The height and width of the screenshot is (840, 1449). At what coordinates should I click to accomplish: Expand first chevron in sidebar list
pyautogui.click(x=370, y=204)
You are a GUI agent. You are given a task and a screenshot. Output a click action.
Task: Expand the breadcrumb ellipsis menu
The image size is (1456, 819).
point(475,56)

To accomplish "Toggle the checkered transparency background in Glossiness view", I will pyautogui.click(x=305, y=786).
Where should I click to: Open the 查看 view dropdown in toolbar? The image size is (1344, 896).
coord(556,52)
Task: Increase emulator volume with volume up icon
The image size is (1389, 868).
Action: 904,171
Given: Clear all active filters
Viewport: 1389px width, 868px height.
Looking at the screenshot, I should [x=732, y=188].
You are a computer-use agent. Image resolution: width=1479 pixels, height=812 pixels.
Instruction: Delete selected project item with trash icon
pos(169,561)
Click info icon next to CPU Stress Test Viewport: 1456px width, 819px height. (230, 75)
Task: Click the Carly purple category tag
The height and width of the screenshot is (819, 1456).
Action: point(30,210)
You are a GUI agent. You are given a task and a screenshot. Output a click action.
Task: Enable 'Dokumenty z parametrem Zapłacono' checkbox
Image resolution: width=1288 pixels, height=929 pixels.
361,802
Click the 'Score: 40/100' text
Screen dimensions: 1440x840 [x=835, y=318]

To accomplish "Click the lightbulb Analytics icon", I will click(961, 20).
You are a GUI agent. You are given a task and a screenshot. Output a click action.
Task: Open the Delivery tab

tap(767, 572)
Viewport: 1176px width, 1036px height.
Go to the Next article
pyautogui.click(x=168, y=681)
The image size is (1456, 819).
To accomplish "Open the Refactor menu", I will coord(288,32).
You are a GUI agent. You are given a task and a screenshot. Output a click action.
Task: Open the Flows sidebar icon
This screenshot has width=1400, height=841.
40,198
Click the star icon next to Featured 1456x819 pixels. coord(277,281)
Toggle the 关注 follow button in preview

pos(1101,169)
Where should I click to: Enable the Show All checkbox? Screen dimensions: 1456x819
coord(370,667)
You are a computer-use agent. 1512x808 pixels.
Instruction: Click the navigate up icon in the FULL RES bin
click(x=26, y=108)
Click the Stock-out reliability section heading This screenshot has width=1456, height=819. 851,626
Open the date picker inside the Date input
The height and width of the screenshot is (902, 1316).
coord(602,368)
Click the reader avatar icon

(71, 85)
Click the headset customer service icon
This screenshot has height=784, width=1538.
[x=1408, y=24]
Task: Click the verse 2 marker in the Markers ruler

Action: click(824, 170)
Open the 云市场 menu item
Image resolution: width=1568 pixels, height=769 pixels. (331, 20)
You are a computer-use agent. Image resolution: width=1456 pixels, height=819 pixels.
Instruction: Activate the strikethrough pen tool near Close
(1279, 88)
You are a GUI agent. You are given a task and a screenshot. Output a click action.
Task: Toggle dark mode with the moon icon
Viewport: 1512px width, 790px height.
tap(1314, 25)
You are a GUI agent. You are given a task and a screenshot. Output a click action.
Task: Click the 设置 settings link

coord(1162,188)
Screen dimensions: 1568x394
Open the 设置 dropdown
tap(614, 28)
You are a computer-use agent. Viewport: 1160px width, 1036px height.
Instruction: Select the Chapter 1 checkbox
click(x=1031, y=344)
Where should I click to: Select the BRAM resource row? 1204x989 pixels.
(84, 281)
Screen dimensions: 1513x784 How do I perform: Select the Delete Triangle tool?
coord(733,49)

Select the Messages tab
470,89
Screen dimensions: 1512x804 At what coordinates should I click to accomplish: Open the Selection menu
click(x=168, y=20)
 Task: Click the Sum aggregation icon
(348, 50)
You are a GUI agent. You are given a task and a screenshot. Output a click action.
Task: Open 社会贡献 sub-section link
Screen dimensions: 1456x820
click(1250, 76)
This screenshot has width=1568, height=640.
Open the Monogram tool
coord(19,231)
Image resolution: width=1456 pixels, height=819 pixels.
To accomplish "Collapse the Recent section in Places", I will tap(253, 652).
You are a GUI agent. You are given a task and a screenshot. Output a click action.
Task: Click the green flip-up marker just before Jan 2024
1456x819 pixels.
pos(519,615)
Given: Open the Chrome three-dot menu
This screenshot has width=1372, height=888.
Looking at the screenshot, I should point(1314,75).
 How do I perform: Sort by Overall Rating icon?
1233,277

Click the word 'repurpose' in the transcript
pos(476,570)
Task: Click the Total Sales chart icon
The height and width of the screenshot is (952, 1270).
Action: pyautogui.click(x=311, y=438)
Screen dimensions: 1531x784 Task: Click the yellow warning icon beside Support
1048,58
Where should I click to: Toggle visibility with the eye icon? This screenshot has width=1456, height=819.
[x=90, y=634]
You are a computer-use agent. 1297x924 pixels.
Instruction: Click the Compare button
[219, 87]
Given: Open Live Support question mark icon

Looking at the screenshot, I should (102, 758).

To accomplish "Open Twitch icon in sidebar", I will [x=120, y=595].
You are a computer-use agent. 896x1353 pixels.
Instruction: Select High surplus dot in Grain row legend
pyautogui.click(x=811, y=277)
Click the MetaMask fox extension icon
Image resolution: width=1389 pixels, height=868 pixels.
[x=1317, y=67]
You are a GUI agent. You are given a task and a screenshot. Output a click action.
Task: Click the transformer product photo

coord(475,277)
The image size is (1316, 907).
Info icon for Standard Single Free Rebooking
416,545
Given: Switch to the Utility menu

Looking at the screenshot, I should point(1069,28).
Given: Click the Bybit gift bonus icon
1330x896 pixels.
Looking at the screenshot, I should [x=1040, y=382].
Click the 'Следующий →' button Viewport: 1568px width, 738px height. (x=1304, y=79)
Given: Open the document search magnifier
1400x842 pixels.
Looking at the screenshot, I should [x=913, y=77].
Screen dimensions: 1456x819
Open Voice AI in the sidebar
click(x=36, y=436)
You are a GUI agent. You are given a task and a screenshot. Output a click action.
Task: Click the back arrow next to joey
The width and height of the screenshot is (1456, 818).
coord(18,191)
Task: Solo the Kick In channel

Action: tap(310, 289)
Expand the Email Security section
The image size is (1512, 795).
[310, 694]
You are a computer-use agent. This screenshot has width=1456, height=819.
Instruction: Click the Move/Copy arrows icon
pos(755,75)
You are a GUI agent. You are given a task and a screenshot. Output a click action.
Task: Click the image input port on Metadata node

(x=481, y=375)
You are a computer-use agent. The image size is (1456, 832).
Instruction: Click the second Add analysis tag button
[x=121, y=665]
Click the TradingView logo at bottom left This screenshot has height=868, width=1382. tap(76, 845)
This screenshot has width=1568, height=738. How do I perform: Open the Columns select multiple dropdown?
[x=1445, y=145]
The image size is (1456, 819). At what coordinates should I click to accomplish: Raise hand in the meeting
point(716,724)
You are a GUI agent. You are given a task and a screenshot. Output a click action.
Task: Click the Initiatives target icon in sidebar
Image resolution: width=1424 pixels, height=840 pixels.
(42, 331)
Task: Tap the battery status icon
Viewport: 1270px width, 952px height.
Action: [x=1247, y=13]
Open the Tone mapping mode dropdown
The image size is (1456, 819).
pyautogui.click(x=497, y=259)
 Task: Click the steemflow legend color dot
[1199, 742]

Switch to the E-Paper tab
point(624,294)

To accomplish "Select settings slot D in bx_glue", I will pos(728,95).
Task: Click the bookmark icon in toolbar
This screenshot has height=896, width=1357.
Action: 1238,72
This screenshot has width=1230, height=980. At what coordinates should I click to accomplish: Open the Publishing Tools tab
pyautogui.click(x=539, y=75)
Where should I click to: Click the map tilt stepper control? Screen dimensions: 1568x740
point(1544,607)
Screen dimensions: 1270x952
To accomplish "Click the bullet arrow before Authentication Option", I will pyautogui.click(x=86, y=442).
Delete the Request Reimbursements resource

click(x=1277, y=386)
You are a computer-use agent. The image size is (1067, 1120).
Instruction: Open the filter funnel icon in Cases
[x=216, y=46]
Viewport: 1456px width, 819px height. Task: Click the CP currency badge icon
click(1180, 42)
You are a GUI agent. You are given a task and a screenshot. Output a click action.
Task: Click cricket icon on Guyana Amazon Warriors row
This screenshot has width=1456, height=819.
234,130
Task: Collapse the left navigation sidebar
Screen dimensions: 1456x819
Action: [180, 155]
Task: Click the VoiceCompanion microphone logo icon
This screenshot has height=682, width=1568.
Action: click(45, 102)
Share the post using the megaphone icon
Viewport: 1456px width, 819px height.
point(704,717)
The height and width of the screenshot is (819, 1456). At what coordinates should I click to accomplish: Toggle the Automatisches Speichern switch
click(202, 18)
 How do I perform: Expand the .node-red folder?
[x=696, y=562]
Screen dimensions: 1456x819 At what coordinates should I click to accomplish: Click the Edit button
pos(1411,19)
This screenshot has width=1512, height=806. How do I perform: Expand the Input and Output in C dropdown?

________________________________________

- _What you need to do_: What lines in the listing above contain the word "will"? Show each one.

- _Written response_:
To accomplish "Toggle the checkered transparency background in Glossiness view", I will pyautogui.click(x=305, y=786).
To accomplish "Click the lightbulb Analytics icon", I will click(961, 20).
To accomplish "Open the Refactor menu", I will coord(288,32).
To accomplish "Collapse the Recent section in Places", I will tap(253, 652).
To accomplish "Open Twitch icon in sidebar", I will [x=120, y=595].
To accomplish "Select settings slot D in bx_glue", I will pos(728,95).
To accomplish "Click the bullet arrow before Authentication Option", I will pyautogui.click(x=86, y=442).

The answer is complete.